TE BEOORDELEN TEKST:
▼▼▼

De inspectie houdt het toezicht op de scholen door steeds bekend te blijven met de toestand op de scholen door o.a. het afleggen van bezoeken aan de school, het opvragen van gegevens van de school, het doen van klassenobservaties, het regelmatig houden van besprekingen met o.a. schoolhoofden en schoolbesturen. De bevindingen worden gerapporteerd aan de Minister van Onderwijs, de directeur van Directie Onderwijs en belanghebbenden.
Onderwijs- en leertijd
De inspectie ziet toe op het realiseren van voldoende onderwijs- en leertijd zoals voorgeschreven in de regelgeving. Met betrekking tot het leveren van prestaties, zijn onderwijs- en leertijd belangrijke voorwaarden. Een goede waarborg van voldoende onderwijs- en leertijd levert niet alleen een wezenlijke bijdrage aan de prestaties van de leerlingen, maar dient eveneens de maatschappelijke functie van het onderwijs.

▲▲▲

WAT WORDT VERWACHT: Geef uit de tekst over het schooltoezicht alles van "De inspectie houdt" tot en met "van het onderwijs." opnieuw weer en verander daarin "inspectie" overal in "onderwijsinspectie".

INVOERGEGEVENS:

▼▼▼

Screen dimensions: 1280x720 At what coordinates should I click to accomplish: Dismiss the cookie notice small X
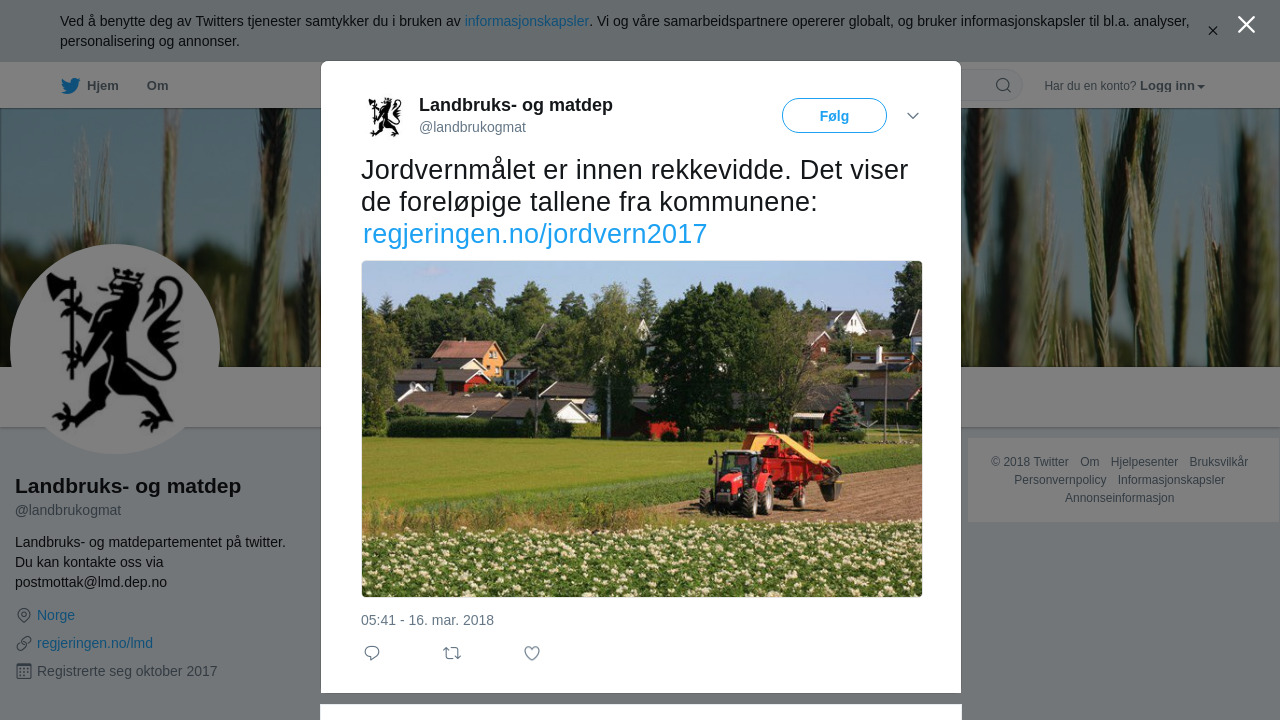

▲▲▲

ANTWOORD:
De onderwijsinspectie houdt het toezicht op de scholen door steeds bekend te blijven met de toestand op de scholen door o.a. het afleggen van bezoeken aan de school, het opvragen van gegevens van de school, het doen van klassenobservaties, het regelmatig houden van besprekingen met o.a. schoolhoofden en schoolbesturen. De bevindingen worden gerapporteerd aan de Minister van Onderwijs, de directeur van Directie Onderwijs en belanghebbenden.
Onderwijs- en leertijd
De onderwijsinspectie ziet toe op het realiseren van voldoende onderwijs- en leertijd zoals voorgeschreven in de regelgeving. Met betrekking tot het leveren van prestaties, zijn onderwijs- en leertijd belangrijke voorwaarden. Een goede waarborg van voldoende onderwijs- en leertijd levert niet alleen een wezenlijke bijdrage aan de prestaties van de leerlingen, maar dient eveneens de maatschappelijke functie van het onderwijs.